Hi Jack, I think it’s only Humans (Homo sapiens) that get confused as to their gender. He might have been grabbing a feed before joining the rest of the mob at the drone congregation area.


#3

So drones feed themselves sometimes? That’s news to me.:grinning:


#4

Hi Jack, I have absolutely no idea:) I was just being silly. A lot of things in nature have us scratching our heads at times.


#5

@JeffH I have a question about drone brood for you: I saw in two hives ugly looking drone brood where the capping looked ‘saggy’ for want of a better description. Instead of the perky bullet shaped capping you normally see. This was on burr comb underneath frames- and on one outermost ugly frame face. At first I was worried it was AFB- so I did the matchstick test- inside were normal healthy looking white partially formed drones. No goo at all. Everything else looks perfect in all my hives- no queen cells, beetles, wax moth or anything else out of order to be seen.
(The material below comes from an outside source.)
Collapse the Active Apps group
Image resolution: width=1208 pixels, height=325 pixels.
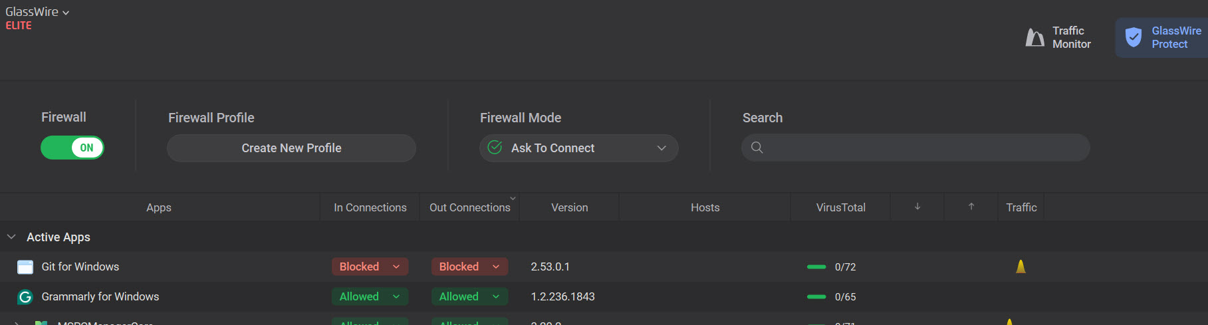[x=11, y=237]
Do you know what I mean by saggy looking capping? Could this be the result of partially chilled drone brood at extremities in the hive?

I’ll take a photo next time I look in on them.


#6

Yes Jack, I was thinking along the lines of what you concluded with as I was reading. It could be the start of chalk brood for those cells. It’s kind of funny with drone larvae, I don’t think the bees look after it as well as they do with worker brood. But then we have to consider that if a lot of recently hatched drones are congregating in that area, it’s difficult for the workers to look after the brood properly with all the young drones in the way.

It is interesting to note that according to a video I watched, the workers will assist the drones while they are emerging, while at the same time allow workers to emerge unassisted, for the most part.

I will sometimes find chalk brood in drones, while at the same time find the worker brood relatively clean.

One of my recent musings was to wonder if the raised drone cap was to make it easier for the workers to assist the drones out, & not just for our convenience to easily identify them.


#7

Interesting… chalk brood is a possibility as one of the hives I saw this saggy looking drone brood had chalk brood last season. The 'mummies’ckeared up months ago though- since then its seemed perfect- nice brood pattern and full of bees. I think I’ll remove that ugly comb and put in fresh foundation…


#8

I have read that they can and do, sometimes. Especially if they get caught out overnight (which can happen). The only difference is, they forage for emergency personal use, not for the benefit of the hive.

:blush:


#9

Help myself… help my hive :sunglasses:

The lord looks after those that look after themselves (which seems a bit redundant but there you go- he moves in mysterious ways…).

I watched that drone for a while- he wasn’t just resting he was getting right into the flowers.


#10

Wow. Wonderful. I’ve never seen that. Lucky you.


#11

Drones do and will feed themselves if they need to. Pretty neat though to see one foraging, I have only seen them feed themselves in a hive. Presume that worker bees give them something extra that helps with semen production but have never seen any research on this, just confirmed from observations while inseminating a couple of hundred queens a year.